____ ARTICLE
Marseille : «Balisage, traquenard et course-poursuite», le récit des survivants d’un des règlements de comptes les plus marquants
JUSTICE•Mounir Ahamadi et Omar Mhoumadi, deux survivants d’un règlement de comptes à Marseille, étaient auditionnés pour « association de malfaiteurs »…Adrien Max
L'essentiel
- Mounir Ahamadi et Omar Mhoumadi, étaient auditionnés pour « association de malfaiteurs » dans le cadre du règlement de compte du tunnel du Vieux-Port en 2015.
- Ils sont les seuls survivants de ce règlement de compte du côté des « gitans ».
«Les détonations des kalachnikovs à l’intérieur du tunnel étaient hallucinantes. Ça faisait un tel bruit d’armes de guerre que je ne sais pas si des coups ont été tirés depuis notre véhicule », tente de se remémorer Omar Mhoumadi.
Il répond aux questions du président de la 7e chambre du tribunal correctionnel de Marseille, alors qu’il est poursuivi pour « association de malfaiteurs », en compagnie d’El Mounir Ahamadi. Deux armes de poing ont été retrouvées juste après l' assassinat de leurs amis Mohamed Mhoumadi, surnommé « Babouin » et d’Anthony Costa, son lieutenant supposé.
________
À FAIRE:
- A) Pour chaque affirmation, dites par oui ou non si l'article la confirme, et citez mot pour mot le passage qui tranche : (i) Omar Mhoumadi répond aux questions du président de la 7e chambre du tribunal correctionnel de Marseille ; (ii) le règlement de comptes du tunnel du Vieux-Port a eu lieu en 2015 ; (iii) trois armes de poing ont été retrouvées juste après l'assassinat.
- B) D'après l'article, quel surnom porte Mohamed Mhoumadi ?
____ DONNÉES FOURNIES
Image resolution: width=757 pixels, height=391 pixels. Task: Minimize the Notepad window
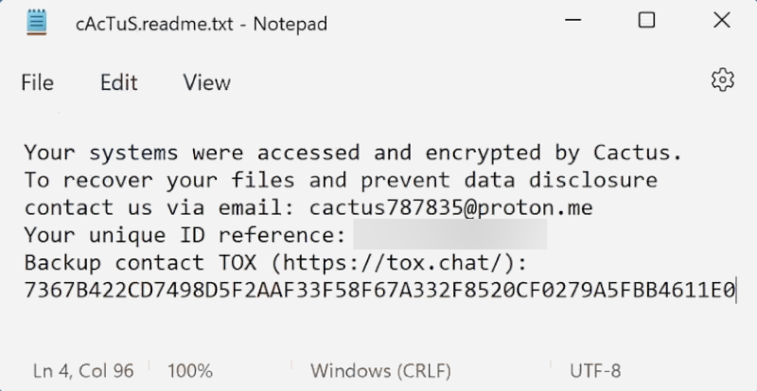[572, 20]
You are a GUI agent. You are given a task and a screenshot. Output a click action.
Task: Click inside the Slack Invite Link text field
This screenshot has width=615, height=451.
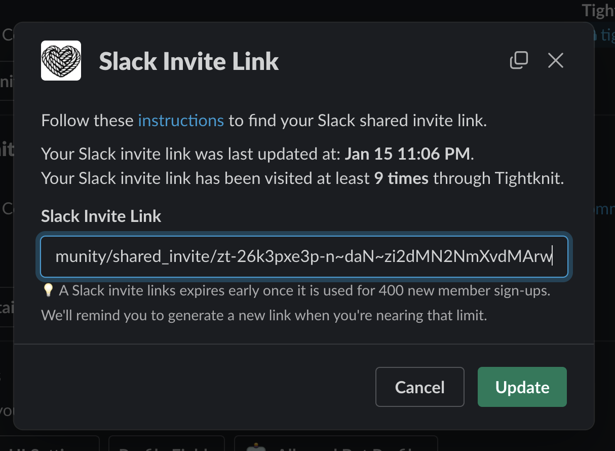coord(304,256)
________
RÉPONSES PAR TÂCHE:
- A)
(i) Oui : « Il répond aux questions du président de la 7e chambre du tribunal correctionnel de Marseille »
(ii) Oui : « du tunnel du Vieux-Port en 2015 »
(iii) Non : « Deux armes de poing ont été retrouvées juste après l' assassinat »

- B) Babouin